Pang’s research shows that drugs targeting brainstem circuits only may suppress appetite while retaining peripheral organs without gastrointestinal side effects. Meanwhile, Rossi’s work shows that restoring sensitivity to autropin can help dieters go through months of calorie restriction.
The researchers used complex techniques including optogenetics to control neurons with laser light, chemical genetics to silencing specific cells, and real-time calcium imaging to observe the unfolding of neural activity. These tools can be more accurate than ever before when manipulating a single pathway.
Key findings include:
- Two complementary brain circuits control food seeking and stopping
- Neural connections are enhanced and weakened within hours according to energy state
- A high-fat diet temporarily disables the brain’s ability to need appetite
- Circuit functionality can be restored by returning to a healthier diet
- Hunger circuit activation requires specific hormone receptors
Stay flexible
Both research teams plan follow-up research to improve drug development. Pang hopes to measure GLP-1 release in real time to determine whether short bursts rather than continuous exposure can calm appetite more effectively. Rossi is classifying molecular characteristics of starvation-triggered cells to find drug targets that reduce cravings without eliminating dietary pleasure.

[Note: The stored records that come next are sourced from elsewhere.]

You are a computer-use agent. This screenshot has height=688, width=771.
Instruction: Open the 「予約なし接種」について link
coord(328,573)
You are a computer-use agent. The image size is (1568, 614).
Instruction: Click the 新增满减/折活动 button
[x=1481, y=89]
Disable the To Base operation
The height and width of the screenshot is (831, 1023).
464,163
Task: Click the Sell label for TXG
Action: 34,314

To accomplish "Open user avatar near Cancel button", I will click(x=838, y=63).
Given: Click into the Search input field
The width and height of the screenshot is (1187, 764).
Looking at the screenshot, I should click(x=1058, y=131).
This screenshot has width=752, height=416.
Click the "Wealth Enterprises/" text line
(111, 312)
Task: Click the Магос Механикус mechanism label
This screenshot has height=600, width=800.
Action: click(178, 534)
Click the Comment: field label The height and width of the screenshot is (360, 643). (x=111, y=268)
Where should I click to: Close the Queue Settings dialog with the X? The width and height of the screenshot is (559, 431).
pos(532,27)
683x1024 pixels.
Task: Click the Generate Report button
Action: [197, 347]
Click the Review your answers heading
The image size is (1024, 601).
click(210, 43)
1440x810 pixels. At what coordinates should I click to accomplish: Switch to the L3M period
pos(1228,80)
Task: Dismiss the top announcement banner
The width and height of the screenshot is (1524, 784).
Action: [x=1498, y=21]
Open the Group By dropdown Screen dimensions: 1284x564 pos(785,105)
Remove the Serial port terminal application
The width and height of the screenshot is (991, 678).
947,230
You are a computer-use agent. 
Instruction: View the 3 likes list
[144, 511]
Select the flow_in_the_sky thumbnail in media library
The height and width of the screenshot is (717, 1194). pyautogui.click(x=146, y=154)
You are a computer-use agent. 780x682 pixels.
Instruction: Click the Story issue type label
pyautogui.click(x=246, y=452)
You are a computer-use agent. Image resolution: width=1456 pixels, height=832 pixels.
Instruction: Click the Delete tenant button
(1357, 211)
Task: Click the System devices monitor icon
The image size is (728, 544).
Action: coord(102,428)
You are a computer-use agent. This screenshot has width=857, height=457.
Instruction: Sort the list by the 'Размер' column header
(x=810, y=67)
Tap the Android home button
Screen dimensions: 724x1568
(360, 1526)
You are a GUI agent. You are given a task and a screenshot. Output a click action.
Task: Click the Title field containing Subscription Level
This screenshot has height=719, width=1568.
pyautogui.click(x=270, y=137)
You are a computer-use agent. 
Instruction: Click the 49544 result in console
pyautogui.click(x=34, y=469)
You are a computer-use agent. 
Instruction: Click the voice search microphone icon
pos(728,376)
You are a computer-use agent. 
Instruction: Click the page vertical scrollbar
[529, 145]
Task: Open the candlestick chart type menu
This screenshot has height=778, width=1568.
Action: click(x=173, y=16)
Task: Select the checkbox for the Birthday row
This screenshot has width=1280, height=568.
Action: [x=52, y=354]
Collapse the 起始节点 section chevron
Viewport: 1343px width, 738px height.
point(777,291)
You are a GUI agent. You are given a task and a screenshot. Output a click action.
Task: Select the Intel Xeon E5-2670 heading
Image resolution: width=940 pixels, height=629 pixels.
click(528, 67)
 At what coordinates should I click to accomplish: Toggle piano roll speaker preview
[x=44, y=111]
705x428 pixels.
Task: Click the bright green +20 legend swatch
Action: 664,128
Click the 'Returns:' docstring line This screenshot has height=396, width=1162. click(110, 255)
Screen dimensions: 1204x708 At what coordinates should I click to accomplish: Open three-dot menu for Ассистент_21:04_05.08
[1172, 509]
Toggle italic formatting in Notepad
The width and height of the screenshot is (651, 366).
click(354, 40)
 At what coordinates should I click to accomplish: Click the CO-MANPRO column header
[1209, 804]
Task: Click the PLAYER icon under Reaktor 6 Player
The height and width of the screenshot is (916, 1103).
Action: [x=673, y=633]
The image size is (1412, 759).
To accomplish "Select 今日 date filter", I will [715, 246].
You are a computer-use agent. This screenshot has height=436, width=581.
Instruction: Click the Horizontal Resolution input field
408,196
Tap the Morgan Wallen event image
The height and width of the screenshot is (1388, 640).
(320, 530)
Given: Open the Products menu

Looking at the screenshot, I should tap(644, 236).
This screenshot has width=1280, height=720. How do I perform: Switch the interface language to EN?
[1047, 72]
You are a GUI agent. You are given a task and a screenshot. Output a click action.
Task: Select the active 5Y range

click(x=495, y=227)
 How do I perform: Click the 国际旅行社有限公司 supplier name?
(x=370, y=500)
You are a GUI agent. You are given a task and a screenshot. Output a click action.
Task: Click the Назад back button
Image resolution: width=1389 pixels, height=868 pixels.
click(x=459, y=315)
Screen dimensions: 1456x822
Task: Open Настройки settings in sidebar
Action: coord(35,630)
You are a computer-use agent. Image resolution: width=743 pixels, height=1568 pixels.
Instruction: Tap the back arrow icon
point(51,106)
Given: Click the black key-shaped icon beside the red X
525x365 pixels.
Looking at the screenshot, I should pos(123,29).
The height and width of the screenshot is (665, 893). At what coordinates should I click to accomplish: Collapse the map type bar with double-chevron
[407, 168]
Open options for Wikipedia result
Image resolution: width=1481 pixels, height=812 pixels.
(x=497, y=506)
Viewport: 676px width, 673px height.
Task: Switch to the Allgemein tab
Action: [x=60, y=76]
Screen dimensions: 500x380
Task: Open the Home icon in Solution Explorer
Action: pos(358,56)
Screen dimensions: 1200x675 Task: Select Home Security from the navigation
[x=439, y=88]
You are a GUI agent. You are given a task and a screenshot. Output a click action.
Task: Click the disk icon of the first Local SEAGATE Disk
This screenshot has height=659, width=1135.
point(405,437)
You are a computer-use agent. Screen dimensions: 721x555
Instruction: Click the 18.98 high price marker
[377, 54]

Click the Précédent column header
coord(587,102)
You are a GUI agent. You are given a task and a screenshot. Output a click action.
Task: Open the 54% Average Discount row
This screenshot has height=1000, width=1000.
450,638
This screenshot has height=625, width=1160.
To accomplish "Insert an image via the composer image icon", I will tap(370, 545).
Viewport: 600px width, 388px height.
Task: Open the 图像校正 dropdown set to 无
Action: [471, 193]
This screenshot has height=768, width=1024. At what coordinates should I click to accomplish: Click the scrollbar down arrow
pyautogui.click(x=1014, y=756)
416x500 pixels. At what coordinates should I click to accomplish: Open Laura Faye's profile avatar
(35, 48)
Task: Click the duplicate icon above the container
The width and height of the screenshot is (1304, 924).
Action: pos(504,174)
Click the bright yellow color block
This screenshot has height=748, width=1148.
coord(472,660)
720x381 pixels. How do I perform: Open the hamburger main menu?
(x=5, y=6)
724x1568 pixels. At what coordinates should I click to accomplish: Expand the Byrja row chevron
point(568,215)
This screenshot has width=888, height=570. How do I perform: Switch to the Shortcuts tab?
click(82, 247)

“You want to keep the system flexible,” Rossi noted. “It’s the difference between dimming the light and throwing it away.”
The study shows that getting the brain to correctly rebalance dietary expectations throughout the day, rather than using drugs to keep appetite suppressed, may be crucial in developing the next generation of weight loss treatments. By understanding how natural hunger and fullness are often coordinated, scientists may eventually develop treatments that work with existing systems in the brain, rather than confront them.